Sonntag, 14. Dezember 2014

Rückblick KW 50

Alverde hat eine neue Pflegeserie rausgebracht, die ist seit vorletzten Montag im Handel erhältlich.
Von Lush gibt es schrecklich viele neue Geschenksets mit Weihnachtsthema.

Weil das letztes Mal so gut geklappt hat, jetzt wieder ein juristisches Intermezzo XXL. Hoffentlich hilft das genauso gut wie letztes Mal. Danach muss es hoffentlich (oh bitte bitte bitte) nicht mehr so viel Juristisches hier geben. Nur ein kleines bisschen Sonntags halt.
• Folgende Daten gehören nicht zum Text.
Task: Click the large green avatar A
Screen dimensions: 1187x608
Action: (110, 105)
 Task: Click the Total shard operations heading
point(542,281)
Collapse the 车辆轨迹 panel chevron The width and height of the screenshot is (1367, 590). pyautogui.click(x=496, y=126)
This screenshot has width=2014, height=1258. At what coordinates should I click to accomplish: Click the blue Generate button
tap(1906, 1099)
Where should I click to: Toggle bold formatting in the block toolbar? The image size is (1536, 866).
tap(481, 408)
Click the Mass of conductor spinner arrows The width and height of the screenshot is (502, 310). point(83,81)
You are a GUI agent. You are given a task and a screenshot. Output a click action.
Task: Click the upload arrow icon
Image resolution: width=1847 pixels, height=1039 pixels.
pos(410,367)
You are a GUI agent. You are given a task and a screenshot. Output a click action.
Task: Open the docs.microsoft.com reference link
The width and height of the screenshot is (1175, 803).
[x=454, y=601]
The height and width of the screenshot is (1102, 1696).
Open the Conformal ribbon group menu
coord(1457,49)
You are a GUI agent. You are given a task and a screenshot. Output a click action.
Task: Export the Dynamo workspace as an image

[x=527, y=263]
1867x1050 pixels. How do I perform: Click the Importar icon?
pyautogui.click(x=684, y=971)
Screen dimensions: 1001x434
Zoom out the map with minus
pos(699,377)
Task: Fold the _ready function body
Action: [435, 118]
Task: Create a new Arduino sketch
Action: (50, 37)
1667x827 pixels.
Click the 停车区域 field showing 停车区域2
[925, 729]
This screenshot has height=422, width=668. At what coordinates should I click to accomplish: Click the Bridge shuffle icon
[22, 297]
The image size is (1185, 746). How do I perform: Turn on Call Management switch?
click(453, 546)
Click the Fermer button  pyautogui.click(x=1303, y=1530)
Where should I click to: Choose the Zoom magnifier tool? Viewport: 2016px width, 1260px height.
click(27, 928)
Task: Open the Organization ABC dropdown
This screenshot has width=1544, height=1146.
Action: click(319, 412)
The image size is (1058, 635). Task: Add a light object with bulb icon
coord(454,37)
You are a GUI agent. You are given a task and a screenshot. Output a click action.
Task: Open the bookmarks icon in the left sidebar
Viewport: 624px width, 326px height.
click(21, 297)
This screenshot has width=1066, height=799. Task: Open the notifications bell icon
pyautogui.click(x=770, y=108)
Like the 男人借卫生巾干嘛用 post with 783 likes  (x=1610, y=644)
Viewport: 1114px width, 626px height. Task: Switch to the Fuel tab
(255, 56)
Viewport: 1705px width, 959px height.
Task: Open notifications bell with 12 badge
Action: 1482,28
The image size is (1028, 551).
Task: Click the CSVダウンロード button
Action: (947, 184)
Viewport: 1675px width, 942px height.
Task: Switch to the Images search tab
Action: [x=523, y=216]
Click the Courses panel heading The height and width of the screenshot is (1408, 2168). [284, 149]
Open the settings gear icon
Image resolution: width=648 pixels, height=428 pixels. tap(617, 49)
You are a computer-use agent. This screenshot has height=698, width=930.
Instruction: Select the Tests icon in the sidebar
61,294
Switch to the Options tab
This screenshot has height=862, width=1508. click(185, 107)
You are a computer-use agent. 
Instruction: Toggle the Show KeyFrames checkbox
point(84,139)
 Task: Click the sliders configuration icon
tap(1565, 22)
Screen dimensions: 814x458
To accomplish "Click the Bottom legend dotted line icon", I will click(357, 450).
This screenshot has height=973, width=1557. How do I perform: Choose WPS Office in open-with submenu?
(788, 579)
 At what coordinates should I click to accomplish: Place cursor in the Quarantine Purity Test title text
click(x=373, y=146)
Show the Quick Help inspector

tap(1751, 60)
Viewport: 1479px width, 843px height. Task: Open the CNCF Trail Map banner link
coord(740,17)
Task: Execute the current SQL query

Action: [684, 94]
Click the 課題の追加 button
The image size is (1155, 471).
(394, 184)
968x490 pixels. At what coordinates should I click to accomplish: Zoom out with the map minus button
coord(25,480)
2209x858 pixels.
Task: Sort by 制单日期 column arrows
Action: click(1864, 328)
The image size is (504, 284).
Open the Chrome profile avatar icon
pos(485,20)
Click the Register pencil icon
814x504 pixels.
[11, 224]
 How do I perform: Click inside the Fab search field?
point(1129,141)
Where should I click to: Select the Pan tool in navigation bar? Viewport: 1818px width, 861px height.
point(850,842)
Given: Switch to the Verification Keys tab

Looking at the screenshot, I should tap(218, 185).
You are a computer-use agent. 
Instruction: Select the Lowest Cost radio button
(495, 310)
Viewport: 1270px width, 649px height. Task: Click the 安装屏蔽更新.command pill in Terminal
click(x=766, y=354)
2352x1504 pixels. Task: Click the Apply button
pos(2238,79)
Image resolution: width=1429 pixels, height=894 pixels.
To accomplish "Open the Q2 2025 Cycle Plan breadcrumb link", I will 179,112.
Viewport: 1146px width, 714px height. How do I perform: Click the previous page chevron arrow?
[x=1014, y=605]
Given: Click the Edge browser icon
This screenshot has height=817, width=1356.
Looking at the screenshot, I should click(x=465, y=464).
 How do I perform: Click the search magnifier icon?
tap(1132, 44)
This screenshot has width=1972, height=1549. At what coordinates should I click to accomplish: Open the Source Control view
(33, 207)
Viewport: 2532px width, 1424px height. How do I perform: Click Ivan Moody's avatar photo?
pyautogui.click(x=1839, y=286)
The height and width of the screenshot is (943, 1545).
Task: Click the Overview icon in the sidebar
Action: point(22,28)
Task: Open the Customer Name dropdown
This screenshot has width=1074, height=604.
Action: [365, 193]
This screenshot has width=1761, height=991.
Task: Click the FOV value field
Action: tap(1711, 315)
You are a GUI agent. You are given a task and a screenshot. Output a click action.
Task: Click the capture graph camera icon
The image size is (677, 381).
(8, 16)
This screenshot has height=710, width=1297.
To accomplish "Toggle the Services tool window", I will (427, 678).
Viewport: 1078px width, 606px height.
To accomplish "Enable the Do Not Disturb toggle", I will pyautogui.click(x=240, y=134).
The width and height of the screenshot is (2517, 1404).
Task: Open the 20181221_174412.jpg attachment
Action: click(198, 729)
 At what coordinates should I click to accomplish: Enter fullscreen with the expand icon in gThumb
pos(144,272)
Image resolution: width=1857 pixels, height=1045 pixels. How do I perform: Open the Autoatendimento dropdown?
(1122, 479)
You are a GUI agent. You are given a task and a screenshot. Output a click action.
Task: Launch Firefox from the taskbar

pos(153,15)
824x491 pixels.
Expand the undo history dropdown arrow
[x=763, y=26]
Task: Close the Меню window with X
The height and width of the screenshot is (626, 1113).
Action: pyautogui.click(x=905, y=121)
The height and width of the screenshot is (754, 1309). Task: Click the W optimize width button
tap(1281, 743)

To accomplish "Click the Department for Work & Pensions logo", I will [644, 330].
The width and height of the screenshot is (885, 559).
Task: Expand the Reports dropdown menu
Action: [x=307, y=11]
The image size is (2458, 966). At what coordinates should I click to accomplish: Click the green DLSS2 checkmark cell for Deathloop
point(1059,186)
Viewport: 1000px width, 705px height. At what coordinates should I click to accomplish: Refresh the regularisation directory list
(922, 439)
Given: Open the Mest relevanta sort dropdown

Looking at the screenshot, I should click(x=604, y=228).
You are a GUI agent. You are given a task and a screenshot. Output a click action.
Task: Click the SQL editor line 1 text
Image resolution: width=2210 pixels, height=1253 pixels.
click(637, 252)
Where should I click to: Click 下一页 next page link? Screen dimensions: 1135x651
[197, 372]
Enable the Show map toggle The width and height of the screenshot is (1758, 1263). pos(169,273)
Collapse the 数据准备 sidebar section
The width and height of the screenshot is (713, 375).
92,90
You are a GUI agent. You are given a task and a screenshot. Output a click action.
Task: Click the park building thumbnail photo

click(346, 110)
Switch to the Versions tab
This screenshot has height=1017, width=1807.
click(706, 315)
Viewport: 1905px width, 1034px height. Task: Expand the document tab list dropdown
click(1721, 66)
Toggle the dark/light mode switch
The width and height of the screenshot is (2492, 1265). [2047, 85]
  • Bei examensrelevant gibt es wieder einen Klassiker, Gesichtsschleier in der Schule. Ist das Verbot verfassungsgemäß? (Mal vorweggenommen- Ja ist es) Aber der juristische Hintergrund ist wirklich ein Klassiker, den man als angehender Jurist kennen sollte. Die Religionsfreiheit ist eben ein Evergreen.
  • Der EuGH hat über einen Fall der privaten Videoüberwachung geurteilt. Grundsätzlich ist es damit datenschutzrechtlich nicht zulässig zu überwachen, wenn öffentliche Orte, wie z.B. Straßen, mitgefilmt werden. Aber es ist in Einzelfällen zulässig, wenn ein berechtigtes Interesse besteht und der Schutz anders nicht gewährleistet werden kann. Dem kann ich so zustimmen, denn der Mensch der überwacht wurde hatte einen gewichtigen Grund. Und mein moralisches Mitleid für den Überwachten hält sich in Grenzen. Wenn man einer Familie mehrmals die Scheiben mit Steinen einschlägt und sie beklaut muss sich nicht beschweren als Beweis gefilmt zu werden.
  • Auch etwas eventuell interessantes für Blogger ist dabei. Man ist demnach nur verantwortlich Dinge von seiner eigenen Webseite zu nehmen. Was per RSS-Feed verbreitet wird und dann durch andere weitergegeben wird, kann dem urspünglichen Verbreiter nicht angelastet werden. Das ist doch nett, was per RSS-Feed verbreitet wird oder von Anderen kann man ja selbst nicht kontrollieren.
  • Ansprüche auf Schmerzensgeld oder Schadensersatz wegen Mobbing verjähren jetzt nicht mehr ohne weiteres. 
  • Übrigens der heilige Nikolaus ist Schutzpatron der Anwälte und Notare :D
  • Der BGH hat die Anzahlungshöhe und die Länge wie weit vor Reiseantritt diese geleistet werden soll gedeckelt. Diese können jetzt nur noch mit einem sachlichen Grund überschritten werden. Jetzt grundsätzlich nur 20 % des Reisepreises und 30 Tage vor Antritt der Reise.
  • Leider wird auch das Recht von Wohnungseigentümern in gewissen Fällen beschnitten. Sie dürfen jetzt nicht mehr ihre eigenen Ansprüche einzeln geltend machen, wenn die Wohnungseigentümergemeinschaft bereits beschlossen hat, die Ansprüche aller Eigentümer gemeinsam geltend zu machen.
  • Mieter können jetzt auch Geld vom Vermieter zurückverlangen, wenn sie Reperaturen erledigen zu denen sie nicht verpflichtet waren.
  • Auch wenn es der Bischof recht locker gesehen hat, war das nackte und angemalte rumlaufen im Gottesdienst im Kölner Dom wohl doch Störung eines Gottesdienstes.
Ich könnte so wohl noch ewig weitermachen, aber das kann ich mir ja doch nicht alles merken. Bitte drückt mir für Dienstag wieder die Daumen, ich kann jedes Fitzelchen Glück gebrauchen!